(Saved entries)
# # # # #
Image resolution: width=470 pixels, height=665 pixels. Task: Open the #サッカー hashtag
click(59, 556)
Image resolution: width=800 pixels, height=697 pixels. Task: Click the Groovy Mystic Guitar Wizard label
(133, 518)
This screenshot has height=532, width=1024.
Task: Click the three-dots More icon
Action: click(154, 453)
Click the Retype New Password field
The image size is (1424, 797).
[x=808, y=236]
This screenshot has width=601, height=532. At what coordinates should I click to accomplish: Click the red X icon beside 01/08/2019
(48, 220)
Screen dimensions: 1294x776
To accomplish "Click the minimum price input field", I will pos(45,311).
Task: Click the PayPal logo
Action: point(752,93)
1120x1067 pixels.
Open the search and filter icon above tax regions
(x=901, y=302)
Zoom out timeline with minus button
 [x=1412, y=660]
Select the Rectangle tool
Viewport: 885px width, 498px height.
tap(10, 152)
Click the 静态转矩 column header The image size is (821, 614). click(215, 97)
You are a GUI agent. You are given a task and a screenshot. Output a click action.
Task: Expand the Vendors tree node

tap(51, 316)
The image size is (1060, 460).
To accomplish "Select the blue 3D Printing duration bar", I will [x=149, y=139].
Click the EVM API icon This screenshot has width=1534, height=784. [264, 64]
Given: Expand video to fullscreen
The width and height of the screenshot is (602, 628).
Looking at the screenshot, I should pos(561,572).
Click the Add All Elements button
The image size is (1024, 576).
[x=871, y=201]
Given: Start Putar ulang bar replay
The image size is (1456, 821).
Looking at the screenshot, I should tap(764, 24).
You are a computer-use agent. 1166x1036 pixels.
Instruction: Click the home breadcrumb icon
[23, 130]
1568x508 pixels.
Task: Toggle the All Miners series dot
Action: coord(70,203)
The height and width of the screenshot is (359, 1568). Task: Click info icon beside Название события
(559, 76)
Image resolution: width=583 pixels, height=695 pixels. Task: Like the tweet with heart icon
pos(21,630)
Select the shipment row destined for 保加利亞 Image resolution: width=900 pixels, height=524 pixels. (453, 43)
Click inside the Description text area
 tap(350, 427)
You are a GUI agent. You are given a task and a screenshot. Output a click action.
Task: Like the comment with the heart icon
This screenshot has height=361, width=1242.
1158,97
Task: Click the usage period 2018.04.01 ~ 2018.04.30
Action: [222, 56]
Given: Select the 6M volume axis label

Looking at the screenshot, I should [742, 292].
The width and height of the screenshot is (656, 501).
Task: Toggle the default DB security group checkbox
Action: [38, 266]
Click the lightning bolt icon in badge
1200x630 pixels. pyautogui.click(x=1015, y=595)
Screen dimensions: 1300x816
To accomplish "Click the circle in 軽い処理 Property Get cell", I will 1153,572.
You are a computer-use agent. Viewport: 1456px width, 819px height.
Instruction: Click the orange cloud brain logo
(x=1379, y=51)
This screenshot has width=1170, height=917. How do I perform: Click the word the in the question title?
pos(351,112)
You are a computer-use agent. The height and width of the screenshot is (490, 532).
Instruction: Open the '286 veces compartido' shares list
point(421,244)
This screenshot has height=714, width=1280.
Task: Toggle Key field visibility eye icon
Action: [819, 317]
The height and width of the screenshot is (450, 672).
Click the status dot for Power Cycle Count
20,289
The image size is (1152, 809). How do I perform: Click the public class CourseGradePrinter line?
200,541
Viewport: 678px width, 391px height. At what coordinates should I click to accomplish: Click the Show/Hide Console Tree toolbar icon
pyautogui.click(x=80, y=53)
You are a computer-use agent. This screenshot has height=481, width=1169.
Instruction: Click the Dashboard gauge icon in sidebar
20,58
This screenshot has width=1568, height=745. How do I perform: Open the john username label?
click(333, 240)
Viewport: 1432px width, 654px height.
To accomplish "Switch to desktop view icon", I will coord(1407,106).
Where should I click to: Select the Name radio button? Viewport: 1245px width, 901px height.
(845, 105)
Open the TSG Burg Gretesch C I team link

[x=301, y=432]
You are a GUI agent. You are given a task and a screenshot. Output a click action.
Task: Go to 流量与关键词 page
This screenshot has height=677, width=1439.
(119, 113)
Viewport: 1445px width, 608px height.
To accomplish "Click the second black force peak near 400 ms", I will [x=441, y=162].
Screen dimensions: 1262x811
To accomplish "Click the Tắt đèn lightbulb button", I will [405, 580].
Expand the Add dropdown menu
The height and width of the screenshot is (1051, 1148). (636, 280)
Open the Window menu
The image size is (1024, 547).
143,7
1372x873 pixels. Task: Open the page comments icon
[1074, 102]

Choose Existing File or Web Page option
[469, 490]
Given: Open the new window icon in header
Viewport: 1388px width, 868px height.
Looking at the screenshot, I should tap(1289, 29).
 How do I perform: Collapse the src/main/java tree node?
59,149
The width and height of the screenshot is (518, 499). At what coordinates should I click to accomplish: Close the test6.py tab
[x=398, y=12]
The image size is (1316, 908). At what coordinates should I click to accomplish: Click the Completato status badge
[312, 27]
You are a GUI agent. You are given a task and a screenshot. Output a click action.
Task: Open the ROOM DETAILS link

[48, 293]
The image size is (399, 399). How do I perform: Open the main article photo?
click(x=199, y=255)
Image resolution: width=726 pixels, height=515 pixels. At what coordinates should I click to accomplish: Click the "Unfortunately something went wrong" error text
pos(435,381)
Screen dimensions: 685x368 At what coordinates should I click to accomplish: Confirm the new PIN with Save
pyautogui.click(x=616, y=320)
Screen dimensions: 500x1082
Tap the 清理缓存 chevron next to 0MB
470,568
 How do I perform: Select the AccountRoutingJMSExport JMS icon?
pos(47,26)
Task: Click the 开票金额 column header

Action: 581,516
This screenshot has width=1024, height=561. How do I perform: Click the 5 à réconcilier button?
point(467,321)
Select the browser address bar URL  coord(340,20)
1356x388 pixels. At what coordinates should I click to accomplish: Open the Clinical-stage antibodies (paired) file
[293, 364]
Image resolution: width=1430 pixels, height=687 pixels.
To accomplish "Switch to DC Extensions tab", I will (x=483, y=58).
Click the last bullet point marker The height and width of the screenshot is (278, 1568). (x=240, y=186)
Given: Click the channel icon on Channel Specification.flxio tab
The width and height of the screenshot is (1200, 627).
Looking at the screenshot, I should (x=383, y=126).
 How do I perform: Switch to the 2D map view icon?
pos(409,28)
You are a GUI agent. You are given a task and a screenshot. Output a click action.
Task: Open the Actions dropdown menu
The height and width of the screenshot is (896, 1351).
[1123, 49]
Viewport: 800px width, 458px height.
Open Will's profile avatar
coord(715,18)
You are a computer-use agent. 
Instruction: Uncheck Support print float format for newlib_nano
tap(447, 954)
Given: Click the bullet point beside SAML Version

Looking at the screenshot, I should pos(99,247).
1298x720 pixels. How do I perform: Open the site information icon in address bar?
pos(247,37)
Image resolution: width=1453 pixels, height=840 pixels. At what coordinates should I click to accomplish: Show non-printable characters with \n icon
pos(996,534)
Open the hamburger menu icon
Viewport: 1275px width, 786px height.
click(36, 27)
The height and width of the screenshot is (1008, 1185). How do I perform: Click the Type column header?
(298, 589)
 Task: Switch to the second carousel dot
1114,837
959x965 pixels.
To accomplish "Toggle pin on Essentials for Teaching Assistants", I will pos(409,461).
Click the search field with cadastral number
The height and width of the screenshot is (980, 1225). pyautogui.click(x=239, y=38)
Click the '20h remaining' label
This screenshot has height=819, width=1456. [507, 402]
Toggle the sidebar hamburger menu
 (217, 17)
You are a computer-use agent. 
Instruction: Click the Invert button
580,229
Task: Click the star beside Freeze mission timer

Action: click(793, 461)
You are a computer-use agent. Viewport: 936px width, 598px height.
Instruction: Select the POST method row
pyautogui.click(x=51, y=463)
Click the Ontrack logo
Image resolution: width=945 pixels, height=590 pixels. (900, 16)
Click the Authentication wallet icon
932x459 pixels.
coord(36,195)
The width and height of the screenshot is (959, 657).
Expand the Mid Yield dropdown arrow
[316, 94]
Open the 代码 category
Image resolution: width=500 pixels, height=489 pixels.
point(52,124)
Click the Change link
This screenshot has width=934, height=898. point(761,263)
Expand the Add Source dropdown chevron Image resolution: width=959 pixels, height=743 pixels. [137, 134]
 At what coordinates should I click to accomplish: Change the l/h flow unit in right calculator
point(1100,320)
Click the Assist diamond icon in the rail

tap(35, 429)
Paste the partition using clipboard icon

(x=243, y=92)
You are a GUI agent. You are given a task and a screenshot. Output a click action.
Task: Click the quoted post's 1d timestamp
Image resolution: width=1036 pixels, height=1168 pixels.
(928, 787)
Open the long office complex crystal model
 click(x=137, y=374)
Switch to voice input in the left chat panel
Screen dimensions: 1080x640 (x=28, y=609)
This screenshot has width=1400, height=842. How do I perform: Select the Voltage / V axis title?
# # # # #
What is needed: The response must contain each line above that holds the string "computer".

Answer space:
You are a computer-use agent. 1166x1036 pixels.
You are a computer-use agent. Viewport: 1456px width, 819px height.
You are a computer-use agent. The height and width of the screenshot is (490, 532).
You are a computer-use agent. This screenshot has height=481, width=1169.
You are a computer-use agent. 
You are a computer-use agent. 
You are a computer-use agent. Viewport: 936px width, 598px height.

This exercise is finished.